[Supplied records]
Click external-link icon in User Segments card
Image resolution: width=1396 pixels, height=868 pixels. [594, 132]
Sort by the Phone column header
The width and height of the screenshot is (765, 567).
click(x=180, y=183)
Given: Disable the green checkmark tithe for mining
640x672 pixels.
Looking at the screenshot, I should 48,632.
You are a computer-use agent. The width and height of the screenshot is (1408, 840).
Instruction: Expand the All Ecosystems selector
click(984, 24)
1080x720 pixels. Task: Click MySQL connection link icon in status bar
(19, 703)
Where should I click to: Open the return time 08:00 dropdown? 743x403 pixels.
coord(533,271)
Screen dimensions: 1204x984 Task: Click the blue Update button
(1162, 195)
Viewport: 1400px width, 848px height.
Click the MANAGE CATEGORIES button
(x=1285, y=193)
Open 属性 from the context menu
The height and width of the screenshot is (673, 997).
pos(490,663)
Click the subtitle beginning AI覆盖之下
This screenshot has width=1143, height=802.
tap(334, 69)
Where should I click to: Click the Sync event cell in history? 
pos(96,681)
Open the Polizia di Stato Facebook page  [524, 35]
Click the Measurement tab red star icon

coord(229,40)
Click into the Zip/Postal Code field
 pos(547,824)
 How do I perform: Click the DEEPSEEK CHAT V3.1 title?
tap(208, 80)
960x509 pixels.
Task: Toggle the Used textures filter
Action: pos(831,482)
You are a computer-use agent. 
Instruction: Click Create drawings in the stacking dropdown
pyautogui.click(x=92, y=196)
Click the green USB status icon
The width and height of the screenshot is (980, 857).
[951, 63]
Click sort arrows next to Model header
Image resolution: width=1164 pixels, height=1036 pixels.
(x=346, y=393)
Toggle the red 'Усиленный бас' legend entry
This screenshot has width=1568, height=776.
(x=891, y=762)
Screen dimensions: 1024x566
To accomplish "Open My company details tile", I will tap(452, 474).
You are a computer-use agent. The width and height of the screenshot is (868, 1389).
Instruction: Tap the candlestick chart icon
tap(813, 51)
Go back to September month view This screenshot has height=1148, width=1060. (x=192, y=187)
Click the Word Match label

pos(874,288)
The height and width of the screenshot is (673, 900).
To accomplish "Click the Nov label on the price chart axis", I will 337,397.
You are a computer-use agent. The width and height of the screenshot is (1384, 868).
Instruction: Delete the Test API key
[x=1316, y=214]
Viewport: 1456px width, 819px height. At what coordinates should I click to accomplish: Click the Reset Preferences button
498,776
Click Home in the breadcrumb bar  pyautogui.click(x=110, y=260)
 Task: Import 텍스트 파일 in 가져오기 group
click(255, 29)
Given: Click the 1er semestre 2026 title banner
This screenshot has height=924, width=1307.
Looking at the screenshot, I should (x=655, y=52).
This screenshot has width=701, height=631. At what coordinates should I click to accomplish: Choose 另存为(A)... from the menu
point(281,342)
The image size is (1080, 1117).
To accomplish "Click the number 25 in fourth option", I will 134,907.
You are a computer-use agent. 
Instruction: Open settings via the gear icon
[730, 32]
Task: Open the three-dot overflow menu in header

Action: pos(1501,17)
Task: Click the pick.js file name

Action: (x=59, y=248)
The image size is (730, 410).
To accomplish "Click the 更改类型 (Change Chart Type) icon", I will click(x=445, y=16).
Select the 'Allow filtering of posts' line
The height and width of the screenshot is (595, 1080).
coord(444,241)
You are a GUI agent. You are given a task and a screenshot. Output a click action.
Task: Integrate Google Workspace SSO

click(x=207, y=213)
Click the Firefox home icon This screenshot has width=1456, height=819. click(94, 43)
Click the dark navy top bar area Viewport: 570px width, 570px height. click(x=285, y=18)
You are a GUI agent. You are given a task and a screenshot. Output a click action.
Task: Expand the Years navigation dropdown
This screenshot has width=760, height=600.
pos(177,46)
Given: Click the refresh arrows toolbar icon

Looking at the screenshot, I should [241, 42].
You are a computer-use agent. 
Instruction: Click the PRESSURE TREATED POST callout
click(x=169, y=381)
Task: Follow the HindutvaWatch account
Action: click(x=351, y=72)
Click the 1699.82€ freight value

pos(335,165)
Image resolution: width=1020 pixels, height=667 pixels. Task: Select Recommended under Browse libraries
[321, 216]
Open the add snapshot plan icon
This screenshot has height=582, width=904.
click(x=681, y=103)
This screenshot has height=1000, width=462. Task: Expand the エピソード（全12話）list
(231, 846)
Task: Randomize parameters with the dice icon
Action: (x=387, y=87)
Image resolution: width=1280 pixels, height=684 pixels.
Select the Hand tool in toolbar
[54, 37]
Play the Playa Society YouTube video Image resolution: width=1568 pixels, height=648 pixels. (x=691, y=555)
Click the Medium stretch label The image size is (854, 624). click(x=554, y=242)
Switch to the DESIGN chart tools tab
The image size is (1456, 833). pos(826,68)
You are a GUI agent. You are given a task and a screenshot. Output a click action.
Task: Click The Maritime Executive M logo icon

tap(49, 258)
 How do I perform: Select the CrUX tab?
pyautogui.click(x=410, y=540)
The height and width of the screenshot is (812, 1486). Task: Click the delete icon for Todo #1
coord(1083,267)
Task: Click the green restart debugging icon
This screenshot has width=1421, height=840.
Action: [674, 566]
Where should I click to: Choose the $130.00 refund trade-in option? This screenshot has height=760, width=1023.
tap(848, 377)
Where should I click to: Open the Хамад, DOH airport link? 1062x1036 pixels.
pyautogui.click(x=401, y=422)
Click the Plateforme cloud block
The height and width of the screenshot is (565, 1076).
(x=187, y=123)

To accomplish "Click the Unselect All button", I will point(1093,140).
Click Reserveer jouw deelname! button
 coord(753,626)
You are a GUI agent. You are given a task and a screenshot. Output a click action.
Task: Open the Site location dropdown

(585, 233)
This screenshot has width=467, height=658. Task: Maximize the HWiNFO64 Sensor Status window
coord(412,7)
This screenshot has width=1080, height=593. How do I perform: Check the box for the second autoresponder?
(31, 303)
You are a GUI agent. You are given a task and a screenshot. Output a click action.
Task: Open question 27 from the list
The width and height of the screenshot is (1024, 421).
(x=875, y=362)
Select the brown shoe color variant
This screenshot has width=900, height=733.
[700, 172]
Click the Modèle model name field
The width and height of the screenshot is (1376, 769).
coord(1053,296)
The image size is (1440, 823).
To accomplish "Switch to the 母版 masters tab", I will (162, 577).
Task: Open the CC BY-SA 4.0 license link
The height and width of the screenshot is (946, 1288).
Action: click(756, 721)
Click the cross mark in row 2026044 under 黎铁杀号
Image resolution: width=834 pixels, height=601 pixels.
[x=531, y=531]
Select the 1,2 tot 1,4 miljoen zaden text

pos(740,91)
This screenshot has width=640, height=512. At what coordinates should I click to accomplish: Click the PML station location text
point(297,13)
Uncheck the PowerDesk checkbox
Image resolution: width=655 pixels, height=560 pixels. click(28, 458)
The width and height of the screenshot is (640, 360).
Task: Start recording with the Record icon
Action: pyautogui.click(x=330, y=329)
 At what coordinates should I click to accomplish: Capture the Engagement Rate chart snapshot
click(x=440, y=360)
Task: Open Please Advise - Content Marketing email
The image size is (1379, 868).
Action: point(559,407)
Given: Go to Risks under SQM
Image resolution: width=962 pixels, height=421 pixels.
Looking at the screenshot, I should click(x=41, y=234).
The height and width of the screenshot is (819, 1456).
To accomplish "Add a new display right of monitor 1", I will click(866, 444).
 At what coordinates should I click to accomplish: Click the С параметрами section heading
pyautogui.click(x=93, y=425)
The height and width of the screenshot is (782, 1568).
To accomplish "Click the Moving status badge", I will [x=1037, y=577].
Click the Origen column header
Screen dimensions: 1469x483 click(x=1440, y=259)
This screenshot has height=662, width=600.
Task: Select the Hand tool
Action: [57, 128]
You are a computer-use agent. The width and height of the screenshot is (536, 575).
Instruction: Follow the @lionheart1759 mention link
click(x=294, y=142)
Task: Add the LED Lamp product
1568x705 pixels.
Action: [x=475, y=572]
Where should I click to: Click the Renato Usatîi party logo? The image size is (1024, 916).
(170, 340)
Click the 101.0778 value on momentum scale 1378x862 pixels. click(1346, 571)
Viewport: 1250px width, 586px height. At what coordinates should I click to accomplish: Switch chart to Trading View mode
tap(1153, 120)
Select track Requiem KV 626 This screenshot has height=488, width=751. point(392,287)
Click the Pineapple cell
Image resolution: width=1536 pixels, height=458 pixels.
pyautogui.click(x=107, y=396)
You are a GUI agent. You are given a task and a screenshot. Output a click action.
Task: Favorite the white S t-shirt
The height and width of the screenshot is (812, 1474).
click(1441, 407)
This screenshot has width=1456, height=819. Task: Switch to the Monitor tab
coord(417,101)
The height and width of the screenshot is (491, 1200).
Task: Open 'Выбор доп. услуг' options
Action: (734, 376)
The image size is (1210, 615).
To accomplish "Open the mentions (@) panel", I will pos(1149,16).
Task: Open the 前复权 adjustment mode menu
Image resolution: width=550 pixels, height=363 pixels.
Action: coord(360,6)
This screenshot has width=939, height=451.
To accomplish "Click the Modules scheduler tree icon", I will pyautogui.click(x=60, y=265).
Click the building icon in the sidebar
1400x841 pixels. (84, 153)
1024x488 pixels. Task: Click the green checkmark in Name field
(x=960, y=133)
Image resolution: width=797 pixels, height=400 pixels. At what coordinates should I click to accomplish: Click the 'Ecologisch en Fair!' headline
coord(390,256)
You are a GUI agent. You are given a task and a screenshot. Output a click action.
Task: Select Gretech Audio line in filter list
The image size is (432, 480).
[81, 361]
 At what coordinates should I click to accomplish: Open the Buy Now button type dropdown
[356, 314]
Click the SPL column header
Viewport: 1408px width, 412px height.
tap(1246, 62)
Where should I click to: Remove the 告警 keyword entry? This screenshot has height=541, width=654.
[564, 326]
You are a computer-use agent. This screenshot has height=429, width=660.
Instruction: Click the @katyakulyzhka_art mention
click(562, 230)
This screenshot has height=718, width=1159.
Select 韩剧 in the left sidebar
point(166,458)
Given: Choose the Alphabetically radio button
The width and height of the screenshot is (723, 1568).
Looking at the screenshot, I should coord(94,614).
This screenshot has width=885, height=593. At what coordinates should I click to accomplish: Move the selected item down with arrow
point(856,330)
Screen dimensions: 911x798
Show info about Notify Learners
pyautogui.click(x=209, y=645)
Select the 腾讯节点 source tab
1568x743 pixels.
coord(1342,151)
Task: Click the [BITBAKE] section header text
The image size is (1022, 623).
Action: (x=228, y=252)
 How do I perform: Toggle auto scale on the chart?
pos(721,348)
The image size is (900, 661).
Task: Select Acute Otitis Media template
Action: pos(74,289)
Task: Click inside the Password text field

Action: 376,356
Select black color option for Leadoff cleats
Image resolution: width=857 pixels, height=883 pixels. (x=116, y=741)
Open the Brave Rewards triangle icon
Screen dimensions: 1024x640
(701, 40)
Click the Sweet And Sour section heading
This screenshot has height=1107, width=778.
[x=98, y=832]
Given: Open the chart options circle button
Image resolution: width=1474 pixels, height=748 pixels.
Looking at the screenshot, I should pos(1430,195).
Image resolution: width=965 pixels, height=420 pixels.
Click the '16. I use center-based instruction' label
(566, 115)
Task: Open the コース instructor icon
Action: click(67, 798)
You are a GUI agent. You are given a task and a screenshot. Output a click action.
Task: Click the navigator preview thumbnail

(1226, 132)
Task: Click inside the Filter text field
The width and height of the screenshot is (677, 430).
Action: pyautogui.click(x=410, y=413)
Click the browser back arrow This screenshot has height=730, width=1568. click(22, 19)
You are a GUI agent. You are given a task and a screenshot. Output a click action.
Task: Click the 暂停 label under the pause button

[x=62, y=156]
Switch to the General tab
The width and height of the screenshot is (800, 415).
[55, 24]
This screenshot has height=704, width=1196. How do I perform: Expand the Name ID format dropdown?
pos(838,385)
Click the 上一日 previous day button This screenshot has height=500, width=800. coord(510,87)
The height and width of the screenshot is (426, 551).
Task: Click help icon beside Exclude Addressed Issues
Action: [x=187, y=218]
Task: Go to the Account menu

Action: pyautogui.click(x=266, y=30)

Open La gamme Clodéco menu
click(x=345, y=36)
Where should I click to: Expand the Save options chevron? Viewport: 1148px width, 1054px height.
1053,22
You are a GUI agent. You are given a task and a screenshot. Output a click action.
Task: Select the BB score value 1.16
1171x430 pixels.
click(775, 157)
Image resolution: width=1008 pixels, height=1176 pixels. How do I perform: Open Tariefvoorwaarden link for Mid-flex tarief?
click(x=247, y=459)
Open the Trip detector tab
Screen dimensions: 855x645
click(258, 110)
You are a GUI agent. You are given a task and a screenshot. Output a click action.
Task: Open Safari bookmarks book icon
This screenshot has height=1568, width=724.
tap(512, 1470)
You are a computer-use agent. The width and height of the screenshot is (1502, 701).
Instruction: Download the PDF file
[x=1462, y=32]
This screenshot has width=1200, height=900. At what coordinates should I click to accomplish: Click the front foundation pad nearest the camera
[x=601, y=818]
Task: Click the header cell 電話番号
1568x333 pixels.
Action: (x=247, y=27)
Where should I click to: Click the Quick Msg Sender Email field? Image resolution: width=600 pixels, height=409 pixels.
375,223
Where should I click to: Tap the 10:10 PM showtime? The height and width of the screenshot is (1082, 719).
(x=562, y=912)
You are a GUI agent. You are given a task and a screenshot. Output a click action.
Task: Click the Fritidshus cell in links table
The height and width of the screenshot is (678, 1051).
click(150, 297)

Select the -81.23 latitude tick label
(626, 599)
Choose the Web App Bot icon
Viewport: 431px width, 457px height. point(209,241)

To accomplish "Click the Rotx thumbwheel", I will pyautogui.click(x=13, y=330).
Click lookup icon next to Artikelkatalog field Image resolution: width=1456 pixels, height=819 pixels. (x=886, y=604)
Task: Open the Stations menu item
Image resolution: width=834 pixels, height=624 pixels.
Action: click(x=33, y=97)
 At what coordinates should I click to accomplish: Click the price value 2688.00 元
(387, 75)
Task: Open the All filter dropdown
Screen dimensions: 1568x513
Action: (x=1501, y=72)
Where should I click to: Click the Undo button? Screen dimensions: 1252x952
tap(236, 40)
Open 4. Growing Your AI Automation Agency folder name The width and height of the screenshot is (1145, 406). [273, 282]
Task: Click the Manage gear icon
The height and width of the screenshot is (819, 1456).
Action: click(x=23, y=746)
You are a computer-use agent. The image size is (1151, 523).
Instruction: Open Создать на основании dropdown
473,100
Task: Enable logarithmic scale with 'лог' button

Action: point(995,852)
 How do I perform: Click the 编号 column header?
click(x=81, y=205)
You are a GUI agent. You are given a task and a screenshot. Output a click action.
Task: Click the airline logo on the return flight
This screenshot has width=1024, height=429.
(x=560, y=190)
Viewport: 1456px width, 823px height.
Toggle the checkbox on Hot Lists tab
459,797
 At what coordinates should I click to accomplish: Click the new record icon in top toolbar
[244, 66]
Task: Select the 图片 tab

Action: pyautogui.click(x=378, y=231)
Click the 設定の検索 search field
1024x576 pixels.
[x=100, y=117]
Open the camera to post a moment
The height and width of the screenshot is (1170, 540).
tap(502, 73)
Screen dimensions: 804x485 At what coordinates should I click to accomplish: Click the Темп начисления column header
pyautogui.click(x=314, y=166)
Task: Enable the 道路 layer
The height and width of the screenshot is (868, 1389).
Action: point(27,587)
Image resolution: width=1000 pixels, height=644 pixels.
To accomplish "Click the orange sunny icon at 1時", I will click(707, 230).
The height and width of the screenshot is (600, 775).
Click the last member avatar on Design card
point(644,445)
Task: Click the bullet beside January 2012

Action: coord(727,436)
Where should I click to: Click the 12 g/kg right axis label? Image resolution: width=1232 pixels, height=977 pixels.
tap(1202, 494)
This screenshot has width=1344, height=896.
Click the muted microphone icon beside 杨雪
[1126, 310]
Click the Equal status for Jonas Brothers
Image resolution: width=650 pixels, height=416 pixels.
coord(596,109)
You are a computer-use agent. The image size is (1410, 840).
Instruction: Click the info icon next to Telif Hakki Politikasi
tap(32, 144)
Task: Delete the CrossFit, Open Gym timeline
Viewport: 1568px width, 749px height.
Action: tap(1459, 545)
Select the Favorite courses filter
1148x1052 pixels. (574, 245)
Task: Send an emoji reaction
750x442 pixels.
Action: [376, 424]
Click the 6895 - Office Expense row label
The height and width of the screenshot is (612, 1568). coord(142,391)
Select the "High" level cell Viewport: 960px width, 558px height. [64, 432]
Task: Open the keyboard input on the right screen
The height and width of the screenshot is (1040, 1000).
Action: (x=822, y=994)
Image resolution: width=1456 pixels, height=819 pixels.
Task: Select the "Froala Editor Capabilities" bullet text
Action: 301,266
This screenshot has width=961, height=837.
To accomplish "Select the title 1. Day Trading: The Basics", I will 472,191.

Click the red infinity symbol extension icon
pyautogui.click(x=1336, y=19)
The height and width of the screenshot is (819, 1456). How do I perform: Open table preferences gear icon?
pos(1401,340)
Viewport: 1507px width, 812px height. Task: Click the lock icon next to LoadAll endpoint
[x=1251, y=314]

[What the exercise asks] Copy out the records above word for word, everything from the line containing "How do I perform: Select the CrUX tab?" down to the line containing "point(297,13)", with both of those lines included.

[Output of the exercise]
 How do I perform: Select the CrUX tab?
pyautogui.click(x=410, y=540)
The height and width of the screenshot is (812, 1486). Task: Click the delete icon for Todo #1
coord(1083,267)
Task: Click the green restart debugging icon
This screenshot has width=1421, height=840.
Action: [674, 566]
Where should I click to: Choose the $130.00 refund trade-in option? This screenshot has height=760, width=1023.
tap(848, 377)
Where should I click to: Open the Хамад, DOH airport link? 1062x1036 pixels.
pyautogui.click(x=401, y=422)
Click the Plateforme cloud block
The height and width of the screenshot is (565, 1076).
(x=187, y=123)

To accomplish "Click the Unselect All button", I will point(1093,140).
Click Reserveer jouw deelname! button
 coord(753,626)
You are a GUI agent. You are given a task and a screenshot. Output a click action.
Task: Open the Site location dropdown

(585, 233)
This screenshot has width=467, height=658. Task: Maximize the HWiNFO64 Sensor Status window
coord(412,7)
This screenshot has width=1080, height=593. How do I perform: Check the box for the second autoresponder?
(31, 303)
You are a GUI agent. You are given a task and a screenshot. Output a click action.
Task: Open question 27 from the list
The width and height of the screenshot is (1024, 421).
(x=875, y=362)
Select the brown shoe color variant
This screenshot has width=900, height=733.
[700, 172]
Click the Modèle model name field
The width and height of the screenshot is (1376, 769).
coord(1053,296)
The image size is (1440, 823).
To accomplish "Switch to the 母版 masters tab", I will (162, 577).
Task: Open the CC BY-SA 4.0 license link
The height and width of the screenshot is (946, 1288).
Action: click(756, 721)
Click the cross mark in row 2026044 under 黎铁杀号
Image resolution: width=834 pixels, height=601 pixels.
[x=531, y=531]
Select the 1,2 tot 1,4 miljoen zaden text

pos(740,91)
This screenshot has width=640, height=512. At what coordinates should I click to accomplish: Click the PML station location text
point(297,13)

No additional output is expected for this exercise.